═══ DATA FOR THIS EXERCISE

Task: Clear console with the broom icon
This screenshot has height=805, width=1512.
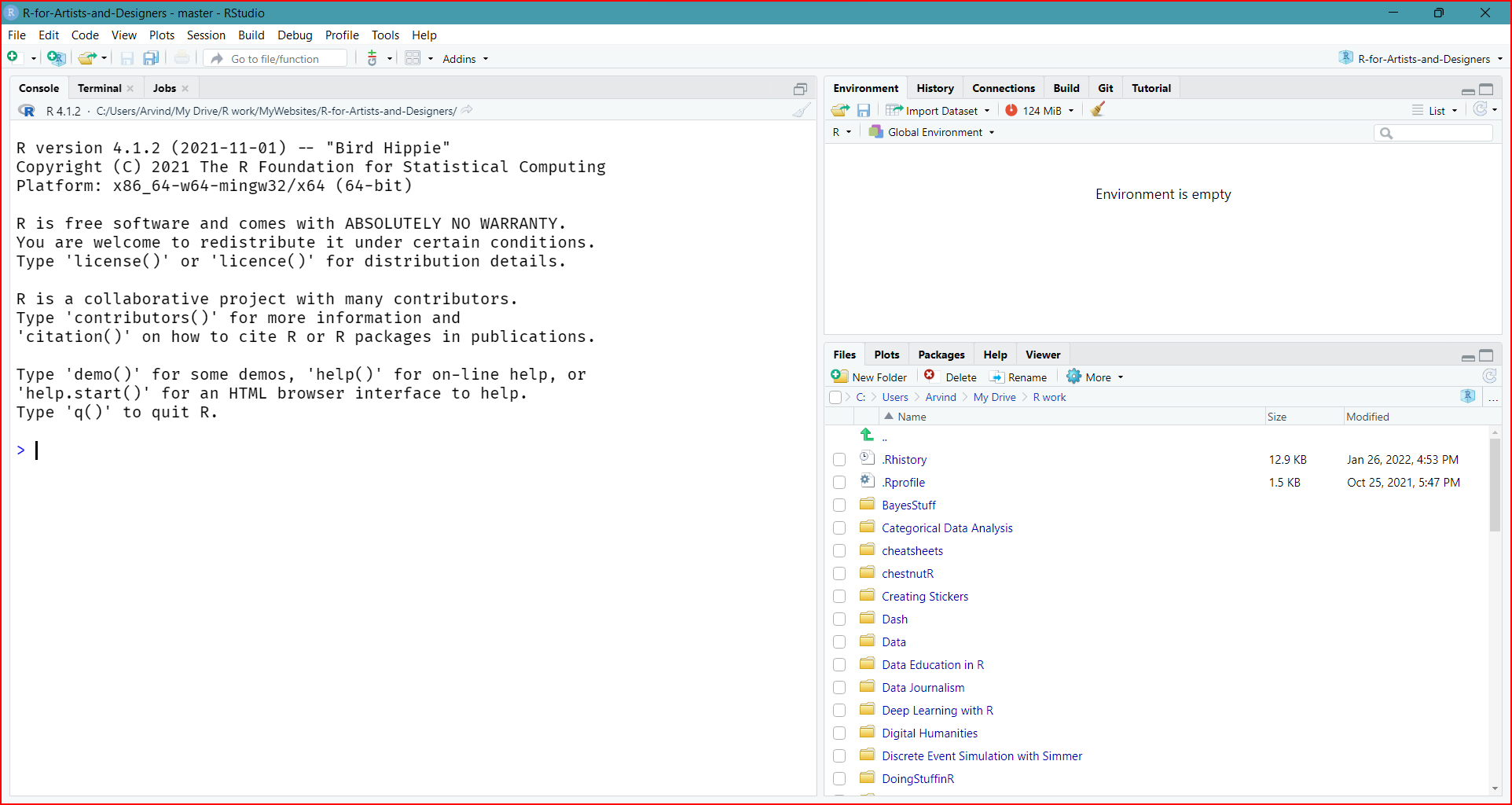Action: click(x=801, y=111)
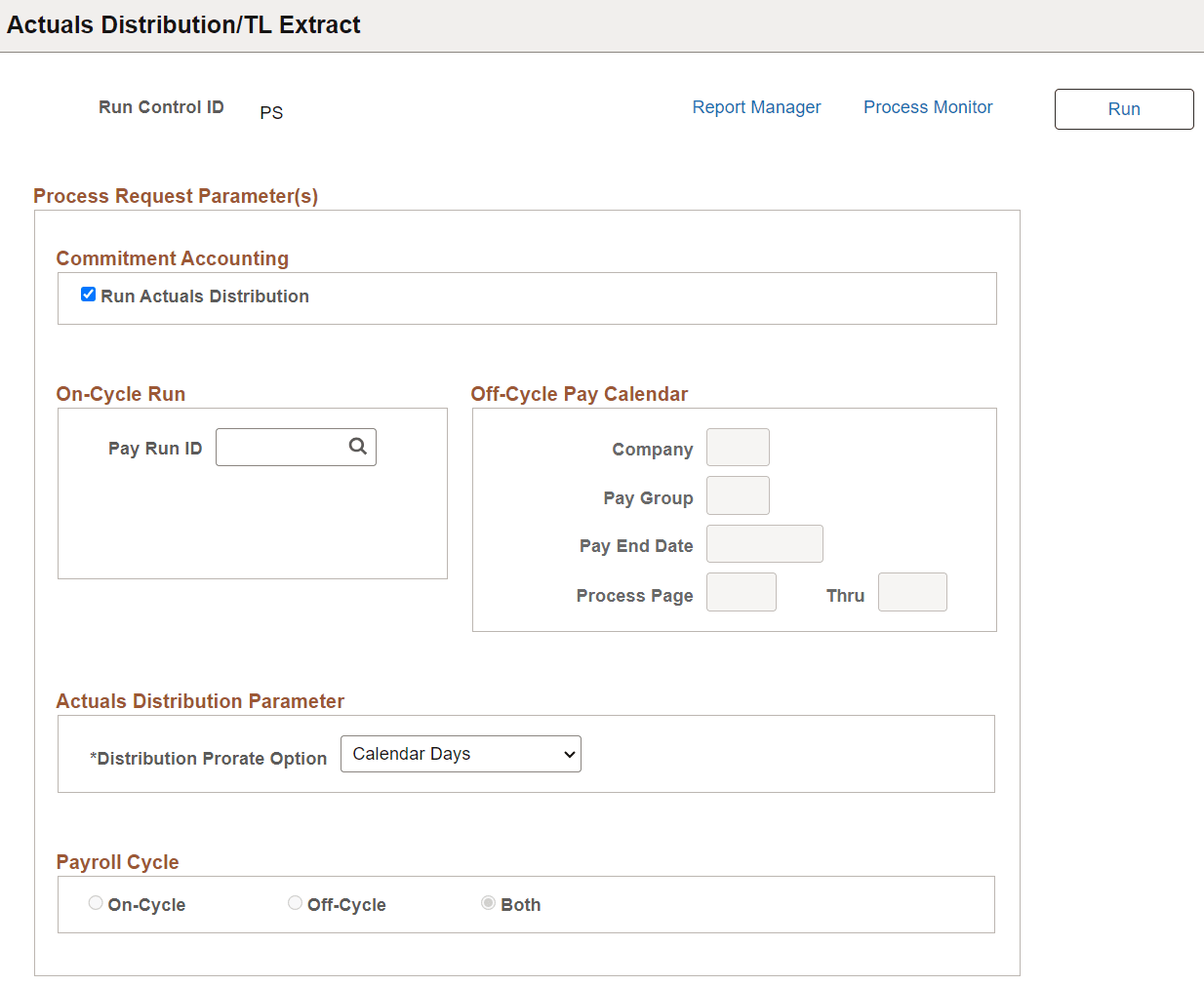This screenshot has height=986, width=1204.
Task: Click the Run button
Action: click(x=1123, y=108)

══════

### TASK TO COMPLETE
Reproduce every line of the listing above word for word, omitting the pictures.

### PROBLEM SOLUTION
Task: Clear console with the broom icon
This screenshot has height=805, width=1512.
Action: click(x=801, y=111)
This screenshot has height=986, width=1204.
Task: Click the Run button
Action: click(x=1123, y=108)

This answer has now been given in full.